What needs to be done ::
In the forum thread about catching blue crabs in Navarre, where has Simonj31 put out traps numerous times?

Document text ::
○ ○ ○ ○

# Blue crabs in Navarre



## Saltlife Newb (Sep 10, 2017)

Any decent spots in Navarre to catch some blue crabs. Have some family coming in town and they want to go. Going to be hand lining 


Sent from my iPhone using Tapatalk


----------



## Simonj31 (Mar 6, 2014)

Ive put traps out in front of the bathrooms/pavilion at Navarre park numerous times. Its very grassy and has always produced for me.


----------



## Saltlife Newb (Sep 10, 2017)

Simonj31 said:


> Ive put traps out in front of the bathrooms/pavilion at Navarre park numerous times. Its very grassy and has always produced for me.




Thanks boss. 


Sent from my iPhone using Tapatalk


----------



## Saltlife Newb (Sep 10, 2017)

Simonj31 said:


> Ive put traps out in front of the bathrooms/pavilion at Navarre park numerous times. Its very grassy and has always produced for me.




Left at the stop sign once over the bridge 


Sent from my iPhone using Tapatalk


----------



## Simonj31 (Mar 6, 2014)

Saltlife Newb said:


> Left at the stop sign once over the bridge
> 
> 
> Sent from my iPhone using Tapatalk


Yes. Left at the light at the end of the bridge. Then on your left right before East River Smokehouse. I have NOT put traps there yet this year. But I just pulled these out of my traps near Hurlburt yesterday. Plenty of em around in the sound right now.


----------



## Saltlife Newb (Sep 10, 2017)

Simonj31 said:


> Yes. Left at the light at the end of the bridge. Then on your left right before East River Smokehouse. I have NOT put traps there yet this year. But I just pulled these out of my traps near Hurlburt yesterday. Plenty of em around in the sound right now.




Got cha. Those look nice. You soak your traps over night?


Sent from my iPhone using Tapatalk


----------



## Simonj31 (Mar 6, 2014)

24 hours on these.


----------



## Saltlife Newb (Sep 10, 2017)

Simonj31 said:


> 24 hours on these.




I be afraid some one is going to steal them 


Sent from my iPhone using Tapatalk


----------



## Simonj31 (Mar 6, 2014)

Ya that's an issue I haven't ran into yet. Im sure Im due.


----------



## Fishing Grandpa (Jul 2, 2017)

○ ○ ○ ○

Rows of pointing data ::
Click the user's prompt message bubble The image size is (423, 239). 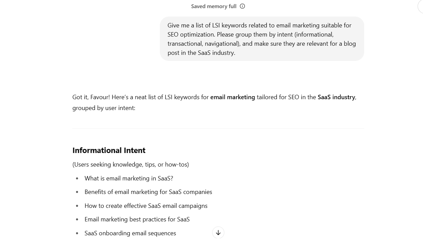click(x=262, y=39)
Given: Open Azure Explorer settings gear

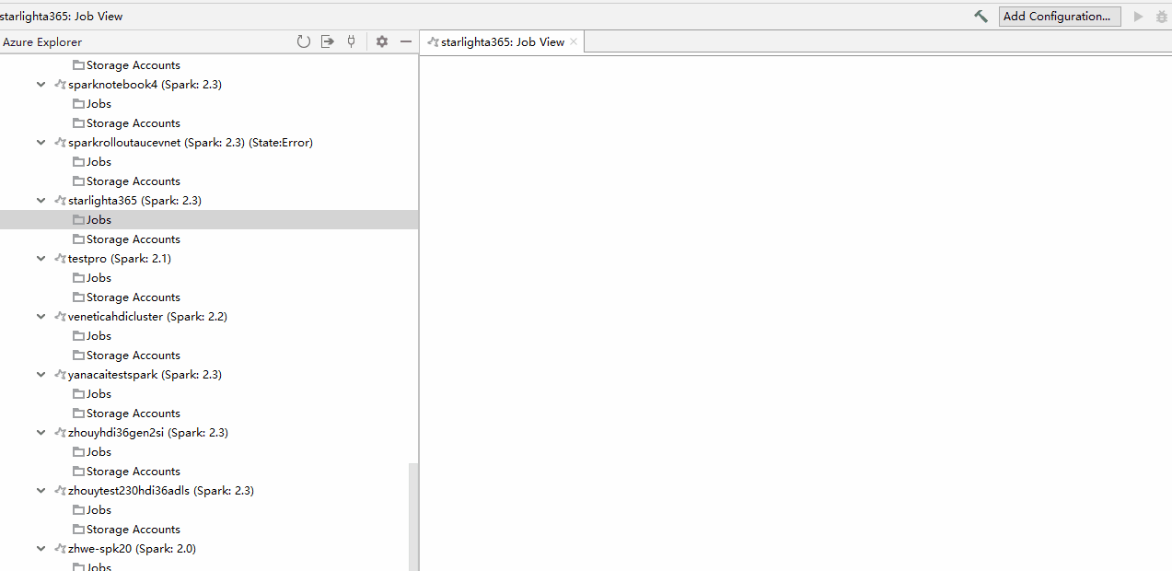Looking at the screenshot, I should tap(381, 41).
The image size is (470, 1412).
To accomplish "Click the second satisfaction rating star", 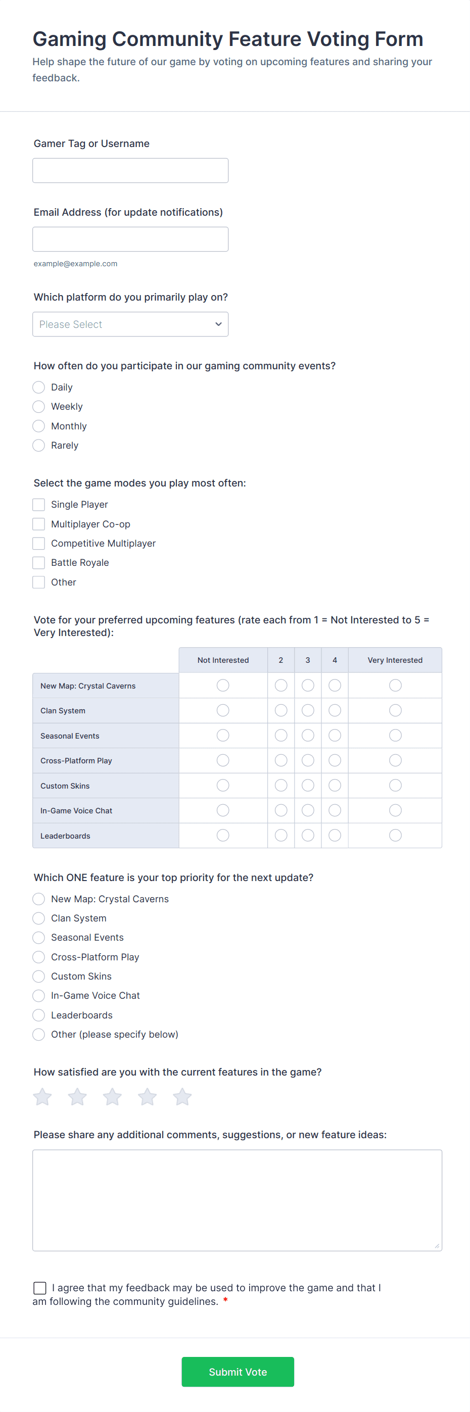I will (x=77, y=1097).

○ ○ ○ ○

Written answer ::
In front of the bathrooms/pavilion at Navarre park.